BEGIN

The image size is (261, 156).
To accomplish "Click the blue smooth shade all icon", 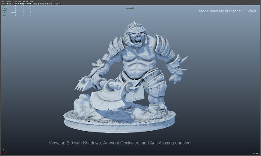I will pyautogui.click(x=36, y=4).
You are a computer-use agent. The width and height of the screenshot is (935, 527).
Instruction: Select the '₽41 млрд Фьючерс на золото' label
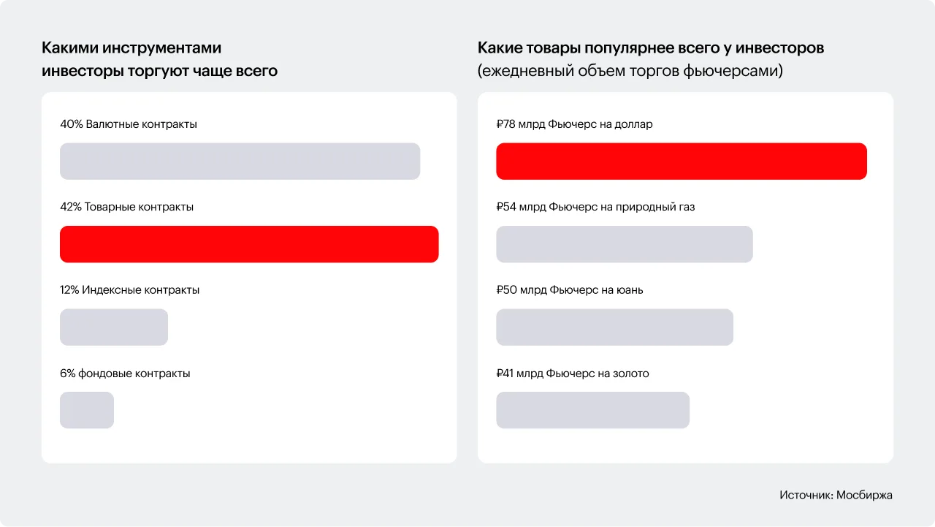pos(573,374)
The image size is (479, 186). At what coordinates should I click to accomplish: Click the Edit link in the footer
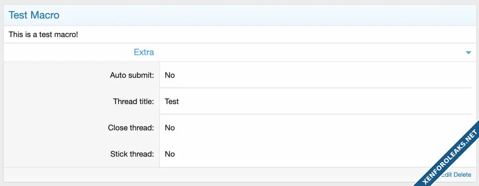[x=447, y=174]
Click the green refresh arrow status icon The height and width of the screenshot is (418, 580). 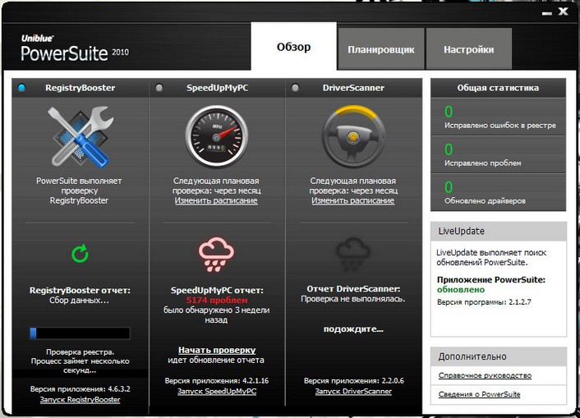(x=80, y=254)
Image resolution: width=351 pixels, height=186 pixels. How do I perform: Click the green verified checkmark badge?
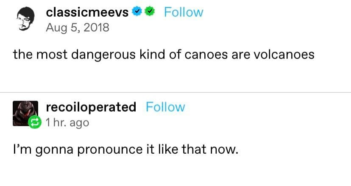point(149,13)
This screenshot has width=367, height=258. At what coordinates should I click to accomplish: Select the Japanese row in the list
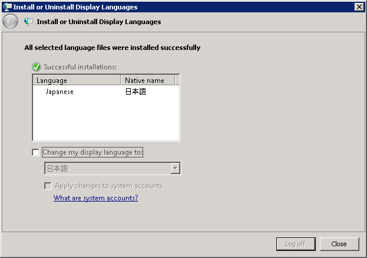point(59,92)
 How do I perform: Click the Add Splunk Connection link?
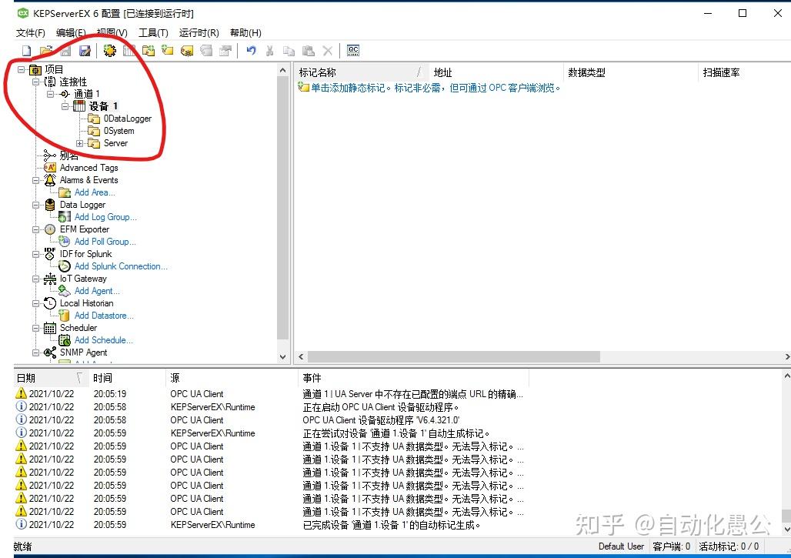(x=121, y=266)
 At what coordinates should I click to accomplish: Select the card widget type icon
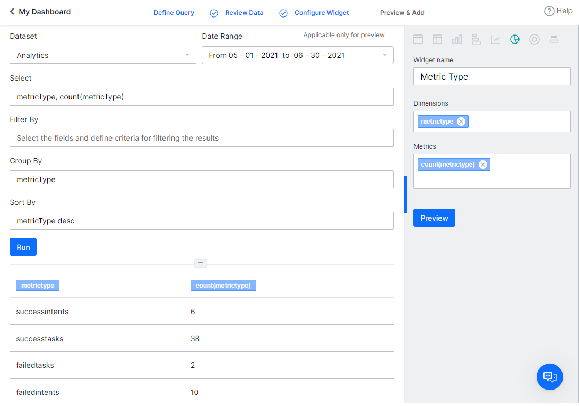click(418, 39)
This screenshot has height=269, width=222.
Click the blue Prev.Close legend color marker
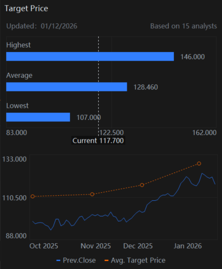[58, 260]
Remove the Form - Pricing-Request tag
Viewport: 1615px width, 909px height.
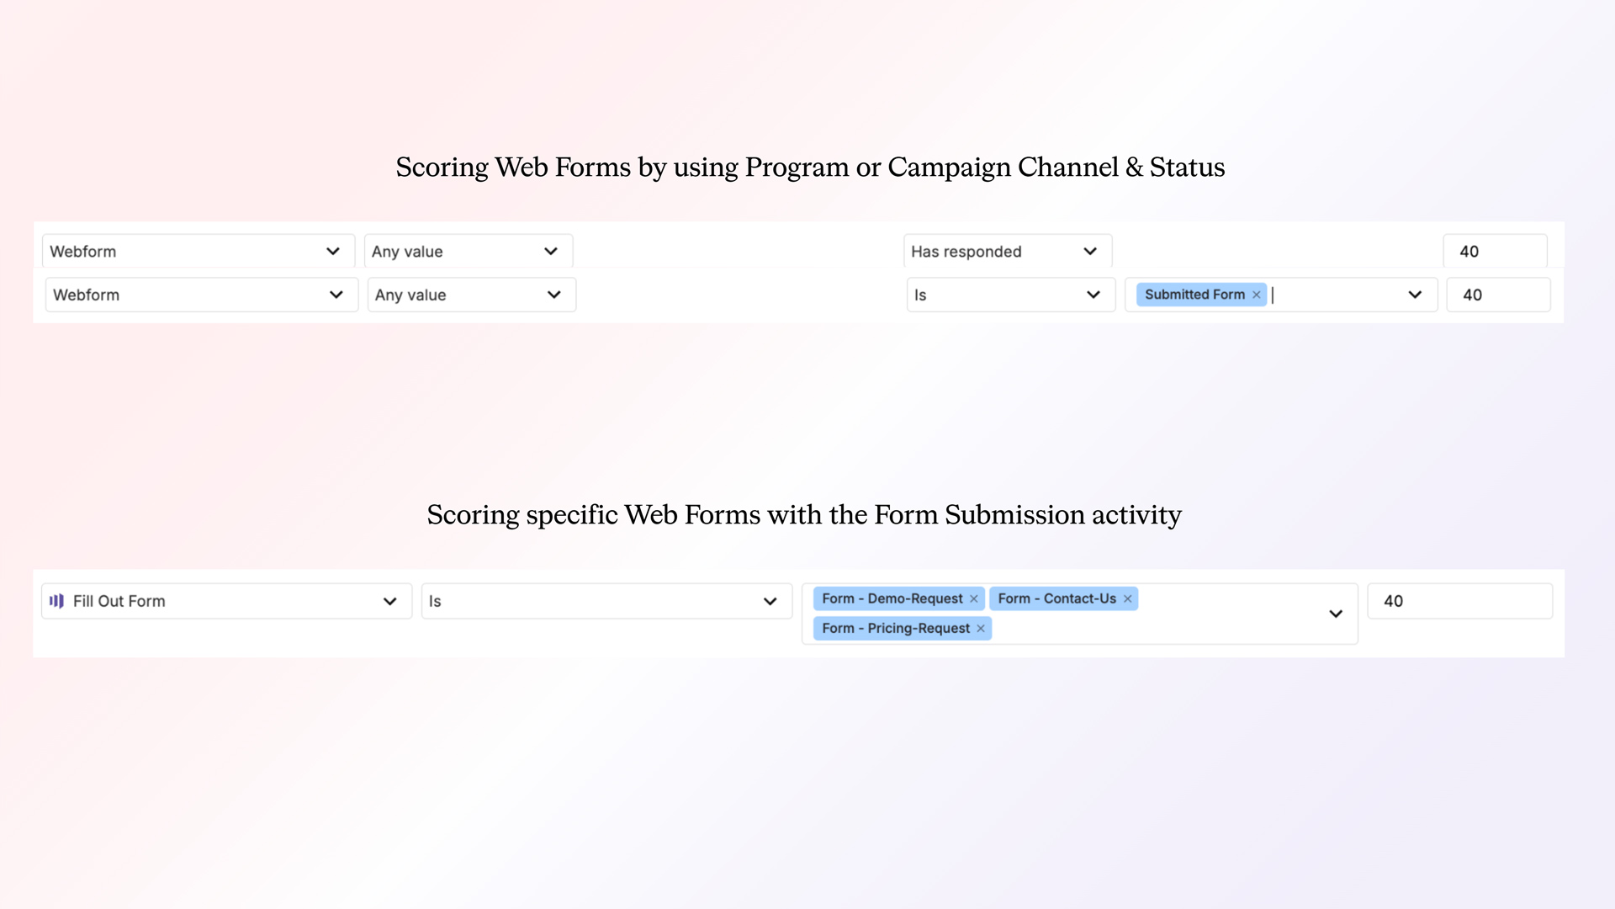(x=979, y=628)
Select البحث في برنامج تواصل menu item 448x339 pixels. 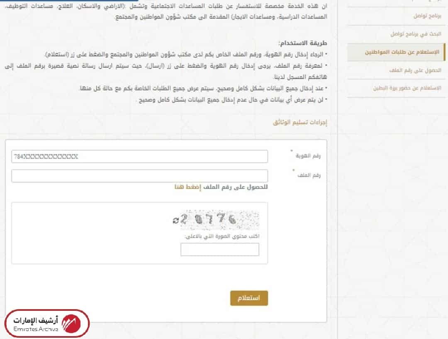pyautogui.click(x=416, y=34)
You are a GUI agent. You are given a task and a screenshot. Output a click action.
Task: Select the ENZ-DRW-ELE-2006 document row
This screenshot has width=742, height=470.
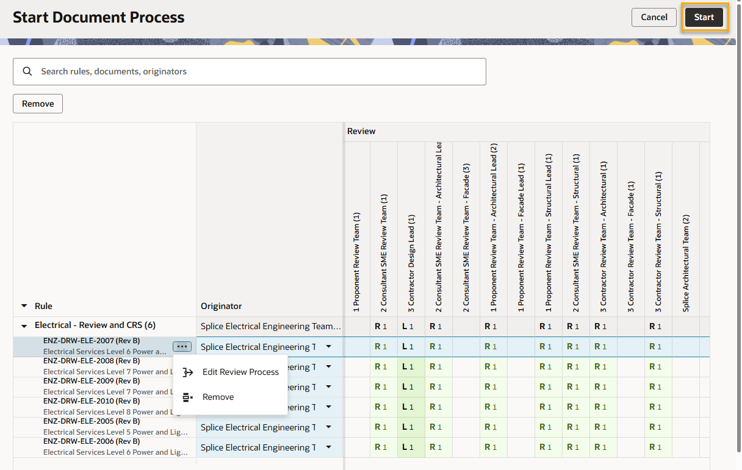[x=104, y=447]
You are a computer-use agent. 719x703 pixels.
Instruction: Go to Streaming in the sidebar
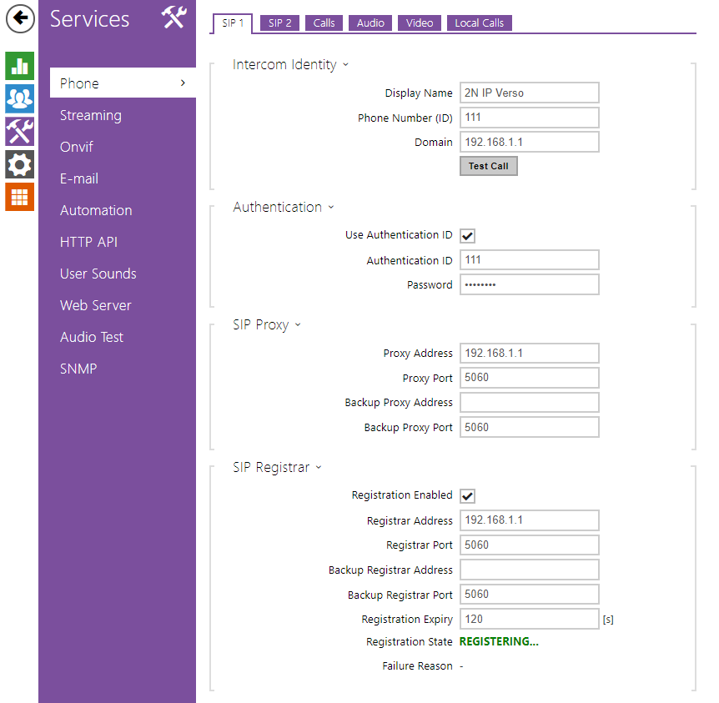click(x=91, y=115)
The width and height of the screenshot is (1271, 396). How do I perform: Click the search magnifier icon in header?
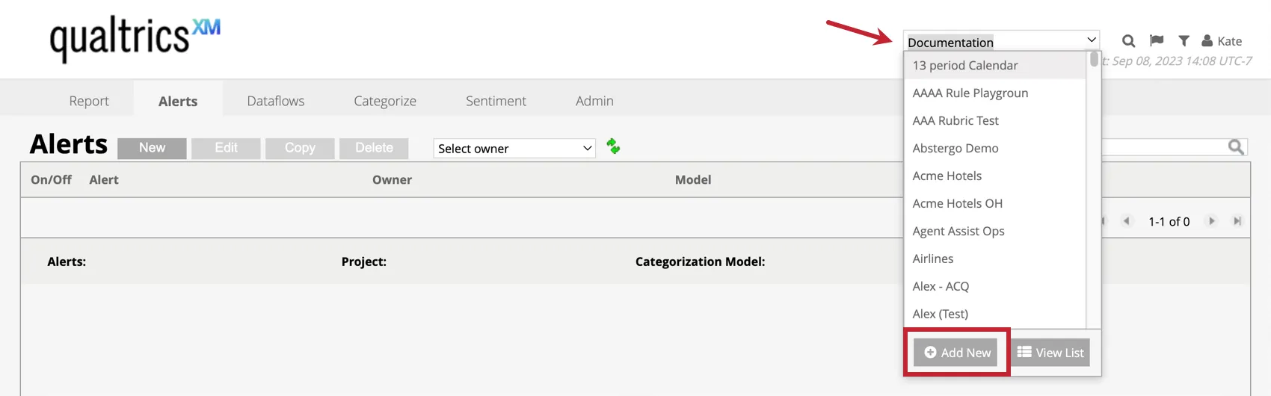[x=1129, y=41]
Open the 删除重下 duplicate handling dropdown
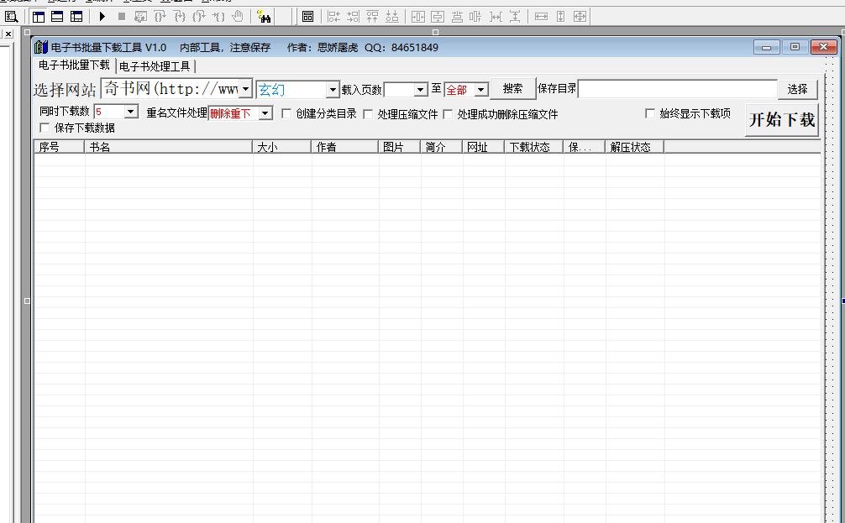The image size is (845, 523). point(265,112)
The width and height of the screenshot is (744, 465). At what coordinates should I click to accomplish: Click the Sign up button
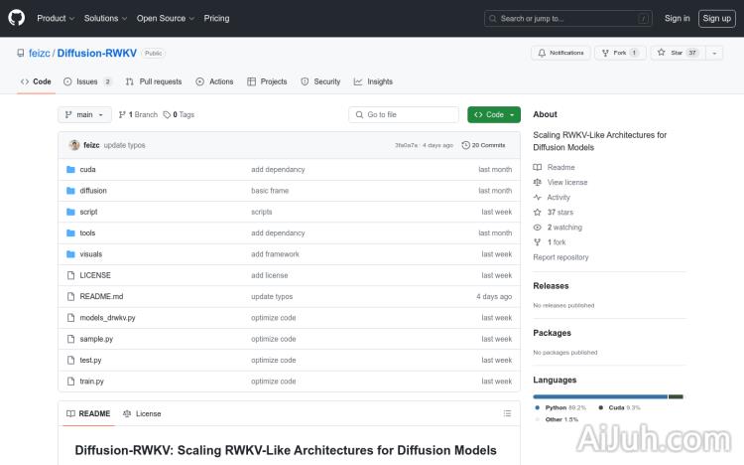[715, 18]
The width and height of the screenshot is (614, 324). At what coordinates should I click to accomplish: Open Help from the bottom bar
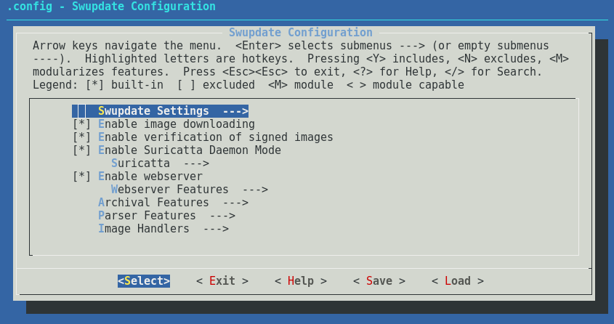click(x=301, y=281)
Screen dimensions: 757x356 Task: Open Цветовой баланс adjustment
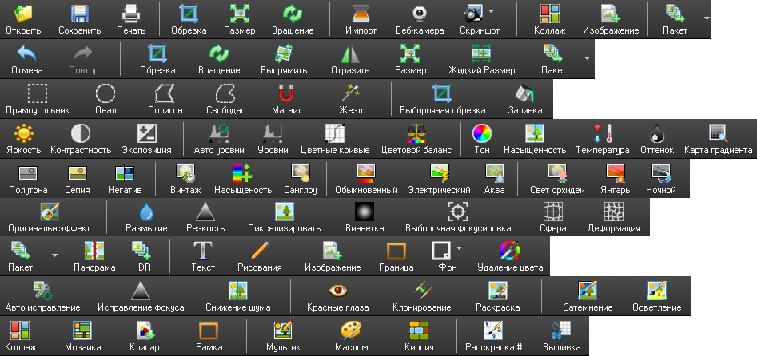416,133
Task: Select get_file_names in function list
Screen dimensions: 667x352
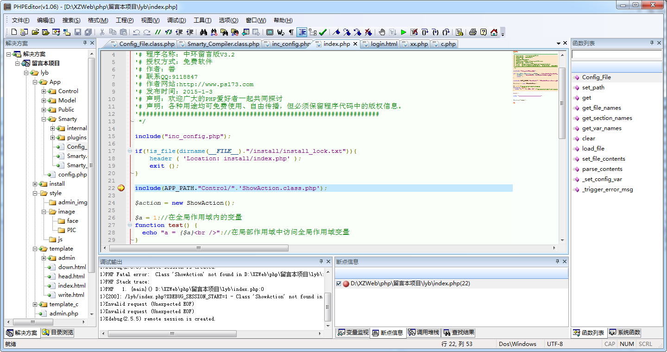Action: (601, 108)
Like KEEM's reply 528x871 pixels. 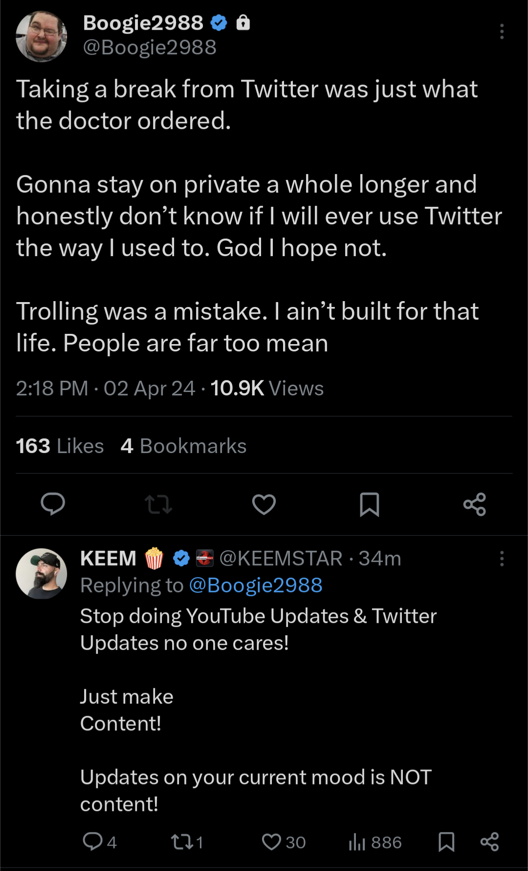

END

#### [INSTRUCTIONS FOR THE TASK]
With pictures omitted, restate word for word every line above from the one containing "Instruction: Go to Streaming in the sidebar" to the end of the entries.

#### [ANSWER BOX]
Instruction: Go to Streaming in the sidebar
click(x=91, y=115)
The width and height of the screenshot is (1271, 396). How do I perform: Click the search magnifier icon in header?
[x=1129, y=41]
Open the 删除重下 duplicate handling dropdown
The image size is (845, 523). point(265,112)
The width and height of the screenshot is (744, 465). At what coordinates should I click to accomplish: Click the Sign up button
[715, 18]
The width and height of the screenshot is (614, 324). At what coordinates should I click to accomplish: Open Help from the bottom bar
click(x=301, y=281)
Screen dimensions: 757x356 Task: Open Цветовой баланс adjustment
416,133
Task: Select get_file_names in function list
Screen dimensions: 667x352
Action: (601, 108)
Like KEEM's reply 528x871 pixels. 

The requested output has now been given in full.